CMS ODF: TKA Ain't Nuthin' Special

Posted: 3/01/2018

Having listened to the recording of the February 26, 2018 Open Door Forum (ODF) (I was unable to listen live) several issues remain unresolved.

Centers for Medicare and Medicaid Services (CMS) representatives reiterated their earlier position on the requirements for admission of a Medicare patient having total knee arthroplasty (TKA) following removal of the procedure from the inpatient only list, but left unanswered questions that have caused great consternation in the minds of physicians and hospitals.
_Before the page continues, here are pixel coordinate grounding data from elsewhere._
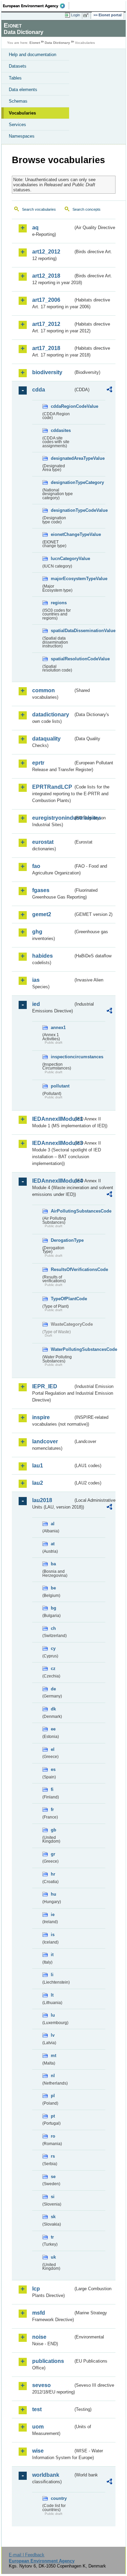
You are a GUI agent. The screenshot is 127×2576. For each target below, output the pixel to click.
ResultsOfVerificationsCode (62, 1269)
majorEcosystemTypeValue (62, 578)
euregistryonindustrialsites (52, 818)
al (53, 1523)
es (53, 1769)
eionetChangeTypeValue (62, 534)
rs (53, 2156)
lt (52, 1995)
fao (36, 866)
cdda (38, 390)
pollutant (60, 1086)
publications (48, 2361)
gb (53, 1829)
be (53, 1587)
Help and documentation (32, 54)
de (53, 1688)
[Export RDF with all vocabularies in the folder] (109, 390)
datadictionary (50, 714)
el (53, 1749)
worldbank (45, 2475)
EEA (36, 5)
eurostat (43, 842)
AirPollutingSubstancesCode (62, 1211)
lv (53, 2035)
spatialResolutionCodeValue (62, 658)
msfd (38, 2313)
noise (39, 2337)
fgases (40, 890)
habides (42, 956)
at (53, 1543)
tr (52, 2237)
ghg (37, 932)
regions (59, 602)
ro (53, 2136)
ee (53, 1728)
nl (53, 2075)
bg (53, 1608)
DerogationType (62, 1240)
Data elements (23, 89)
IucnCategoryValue (62, 558)
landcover (45, 1441)
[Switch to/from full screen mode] (87, 15)
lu (53, 2015)
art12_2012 (46, 252)
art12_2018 (46, 276)
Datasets (17, 66)
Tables (15, 78)
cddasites (61, 430)
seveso (41, 2385)
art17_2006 (46, 300)
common (43, 690)
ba (53, 1563)
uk (53, 2257)
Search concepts (86, 209)
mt (53, 2055)
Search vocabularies (39, 209)
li (52, 1974)
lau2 (37, 1483)
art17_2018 (46, 348)
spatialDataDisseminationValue (62, 630)
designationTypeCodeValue (62, 510)
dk (53, 1708)
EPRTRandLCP (52, 787)
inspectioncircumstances (62, 1056)
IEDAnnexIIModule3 (52, 1143)
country (59, 2498)
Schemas (18, 101)
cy (53, 1648)
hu (53, 1894)
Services (17, 124)
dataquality (46, 739)
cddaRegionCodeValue (62, 406)
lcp (36, 2289)
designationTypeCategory (62, 482)
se (53, 2176)
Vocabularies (22, 113)
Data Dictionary (57, 43)
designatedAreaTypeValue (62, 458)
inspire (41, 1417)
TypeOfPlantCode (62, 1298)
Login (75, 15)
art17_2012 (46, 324)
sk (53, 2216)
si (53, 2196)
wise (38, 2451)
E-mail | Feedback (26, 2554)
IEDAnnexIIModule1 (52, 1119)
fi (52, 1789)
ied (36, 1004)
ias (36, 980)
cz (53, 1668)
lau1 (37, 1465)
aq (35, 227)
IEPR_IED (44, 1386)
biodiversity (47, 372)
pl (53, 2095)
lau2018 (42, 1500)
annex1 (58, 1027)
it (52, 1954)
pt (53, 2116)
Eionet (34, 43)
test (37, 2409)
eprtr (38, 763)
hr (53, 1874)
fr (52, 1809)
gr (53, 1854)
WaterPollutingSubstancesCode (62, 1349)
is (53, 1934)
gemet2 (41, 914)
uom (38, 2427)
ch (53, 1628)
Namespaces (22, 136)
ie (53, 1914)
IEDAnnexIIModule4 (52, 1181)
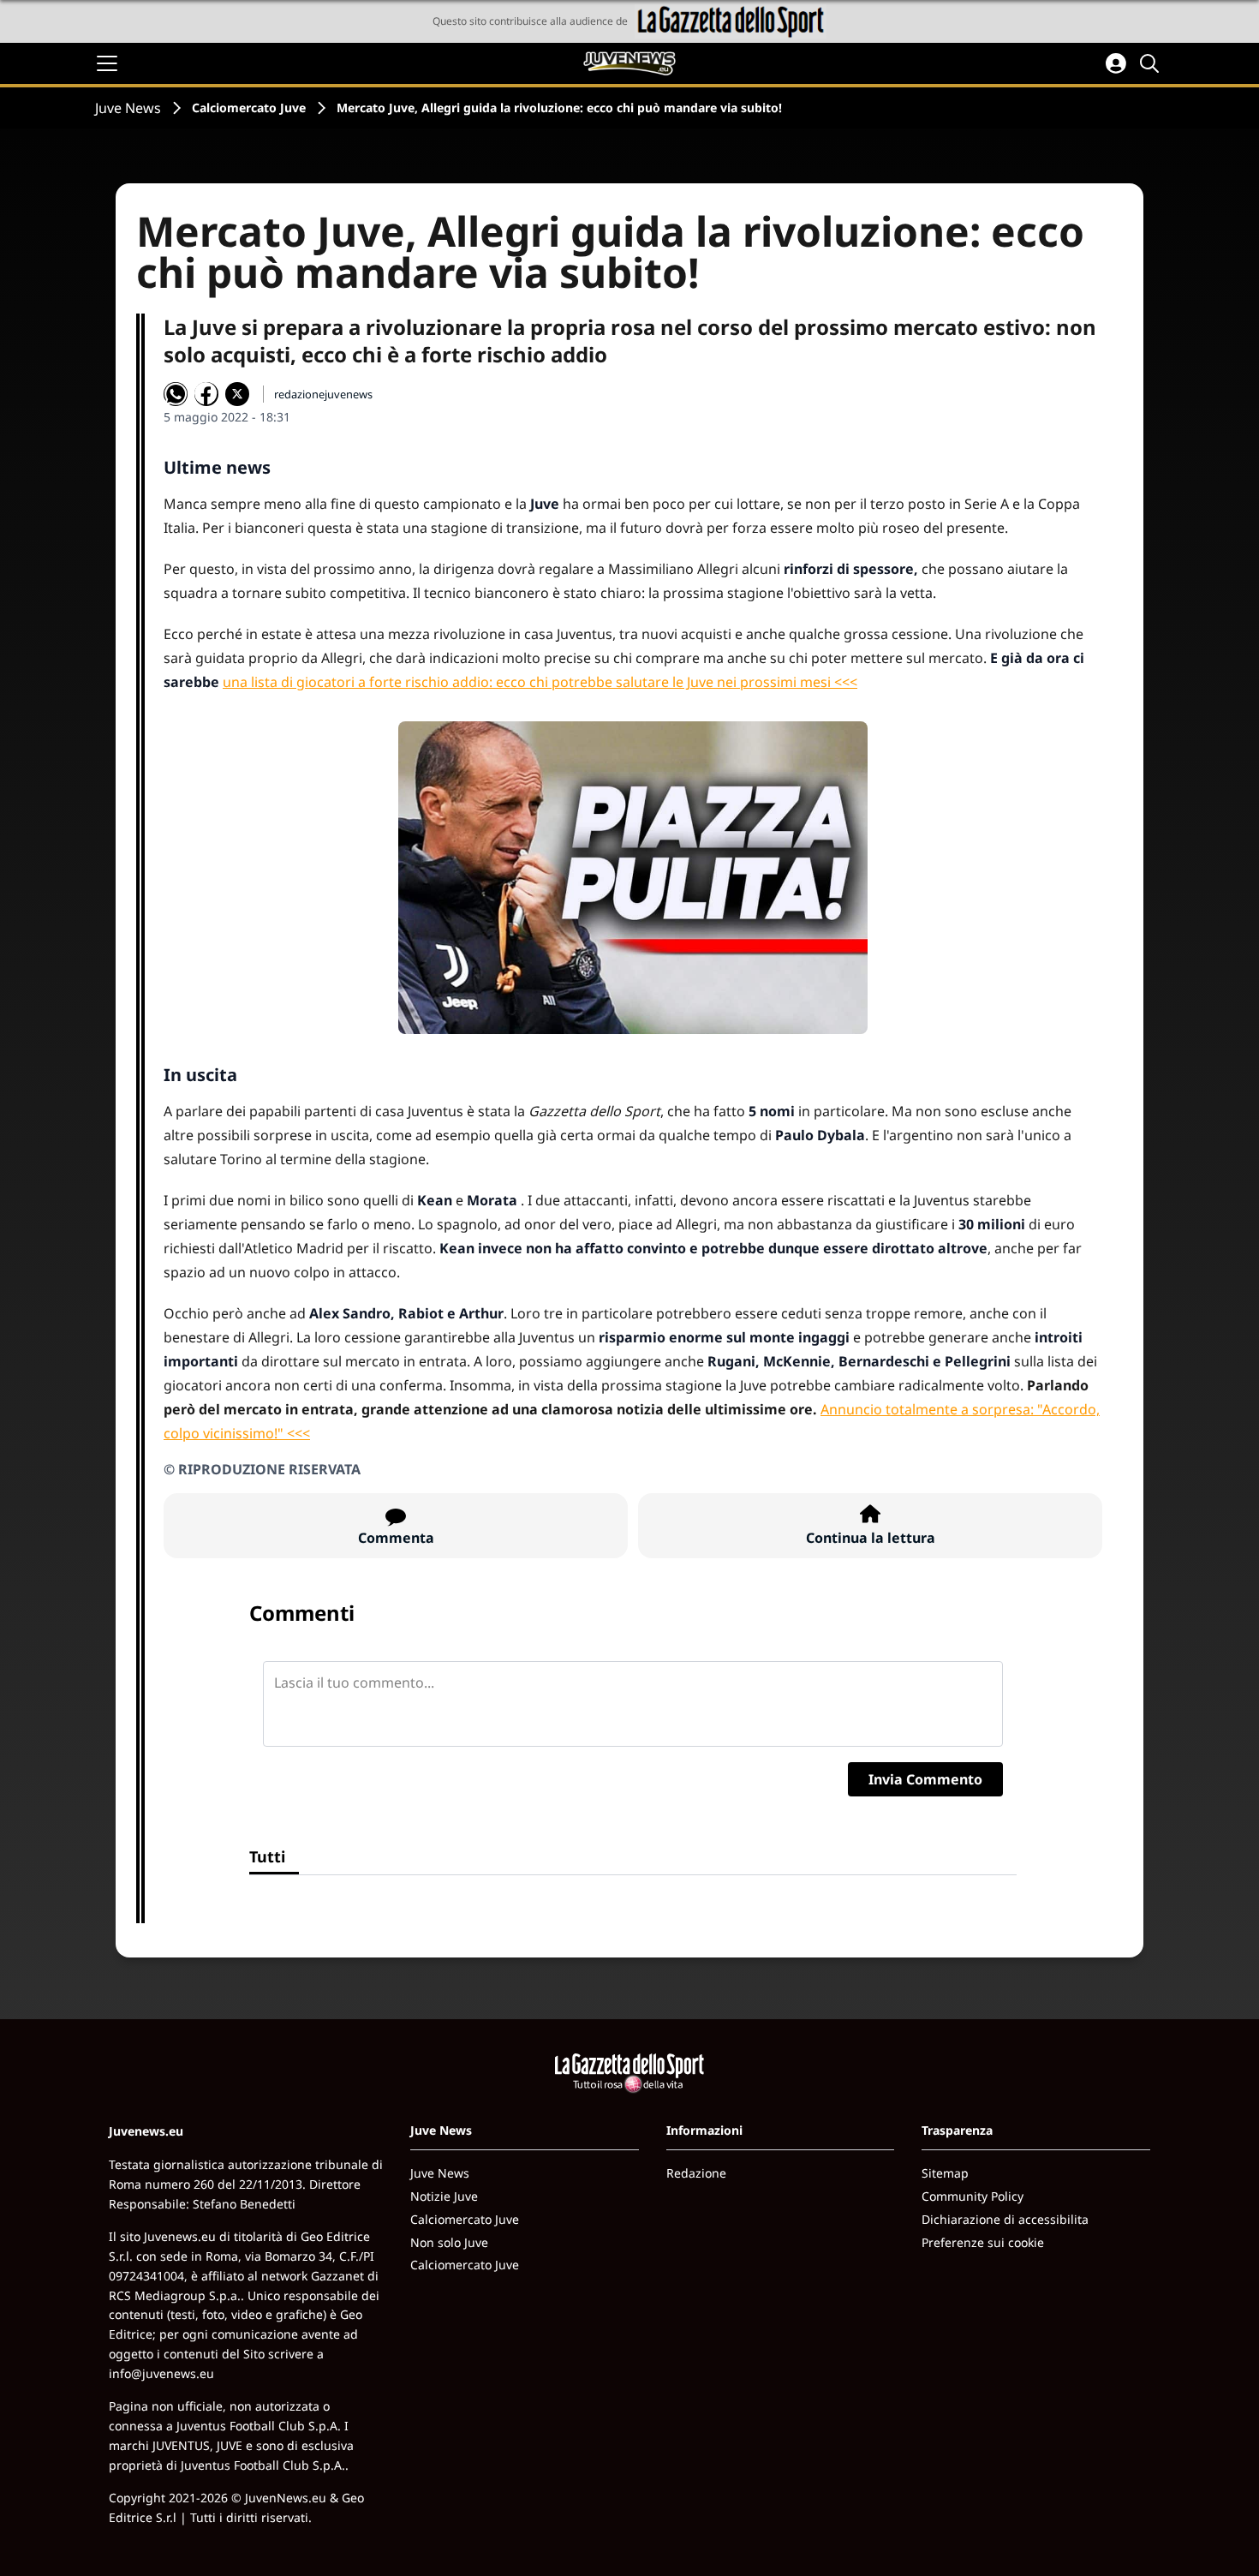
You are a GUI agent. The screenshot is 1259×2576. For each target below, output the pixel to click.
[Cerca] (1152, 63)
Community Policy (972, 2196)
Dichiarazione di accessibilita (1005, 2219)
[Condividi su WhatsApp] (176, 394)
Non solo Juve (449, 2242)
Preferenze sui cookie (983, 2242)
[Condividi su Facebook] (206, 394)
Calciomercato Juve (249, 107)
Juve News (128, 108)
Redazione (696, 2173)
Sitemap (945, 2173)
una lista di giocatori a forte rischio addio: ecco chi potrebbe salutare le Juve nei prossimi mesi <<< (540, 681)
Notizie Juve (444, 2196)
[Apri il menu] (107, 63)
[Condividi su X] (237, 394)
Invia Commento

To be specific, if TKA can be performed in either the inpatient or outpatient setting, what are the criteria for inpatient admission? In the 2018 Inpatient Prospective Payment System (IPPS) final rule, CMS stated that it expects most of these procedures to continue to be done in an inpatient setting, that it expects professional societies to develop guidelines for admission, and that appropriateness for admission will be judged on a case-by-case basis.

But there are problems:

  1. Despite their expectation that professional societies will develop guidelines for admission, CMS will not accept any of those guidelines (nor InterQual nor MCG) as a basis for admission and Part A payment.
  2. While stating that the need for post acute skilled care should be taken into account in the decision to admit, the need for such care will not be accepted as a reason to admit and a medically necessary 3-night inpatient stay is still required for a patient to qualify for post acute skilled nursing facility admission.
  3. The two-midnight rule remains the basis for admission but CMS cannot (will not) give any guidance on the specific criteria that justify admission nor how the Quality Improvement Organizations (QIOs) have been instructed to review one-midnight inpatient stays.
  4. CMS stated that “nothing has changed” in the review of admission for TKA; it is no different than any other procedure that is removed from the inpatient only list and admission should be a “complex medical judgment” made by the admitting physician. That judgment, however, is subject to review and the admission subject to denial if the Medicare reviewer, who many not be a physician, determines, by unstated criteria, that admission was not warranted under the 2-midnight rule.
  5. As stated in the 2016 IPPS final rule, based on the physician's "complex medical judgment" inpatient admission and Part A payment may be warranted for some patients whose stay is not expected to require 2 midnights of hospital care. This flies in the face of language in the 2014 IPPS final rule, which established the 2-midnight rule and stated that except for procedures on the inpatient only list there is no difference between inpatient and outpatient care. Indeed, in that final rule CMS stated that patients receiving outpatient observation may even receive care in an ICU.
  6. Patients having outpatient surgery in a hospital are treated in the same facility and have the same clinical services available in both inpatient and outpatient settings. In fact, they are not different settings at all; they are just different types of billing for the same service.
  7. If there is no difference in care, how can a physician possibly justify (and a reviewer judge) the need for inpatient care when the 2-midnight expectation and/or benchmark have not been documented or met?
  8. When CMS said that it expected most TKAs to continue to be performed as inpatients, it misled hospitals. Prior to taking the procedure off the inpatient only list, all Medicare TKAs were performed as inpatients. Now the physician must do the procedure as an outpatient unless they can document a 2-midnight expected stay or meet some other as yet undefined standard that would justify admission without that expectation. Many hospitals have found that a majority of their TKAs are now being performed as outpatients. 

The Open Door Forum gave hospitals a chance to ask lots of questions but the answers were less than satisfying; they left ambiguity and confusion.

The main problem seems to me to be that CMS said that it did not expect many TKAs to be performed as outpatients, yet, by imposing the requirements of the 2-midnight rule, that is exactly what is happening.

The message from the ODF was pretty clear: Either perform the procedure as an outpatient and bill Part B or document either the need for a 2-midnight stay (and the need for post acute SNF care is not reason enough) or as-yet undefined conditions that require inpatient care (whatever that is). Relying on any set of guidelines, whether from nationally published criteria, a professional society or a local medical staff invites denial.

Bottom line: TKA ain't nuthin' special to CMS so if you think you have found a way to continue performing these formerly inpatient only procedures as inpatient and making the outpatient care the exception, based on the answers we heard from CMS at this ODF, I say, "fergetaboutit".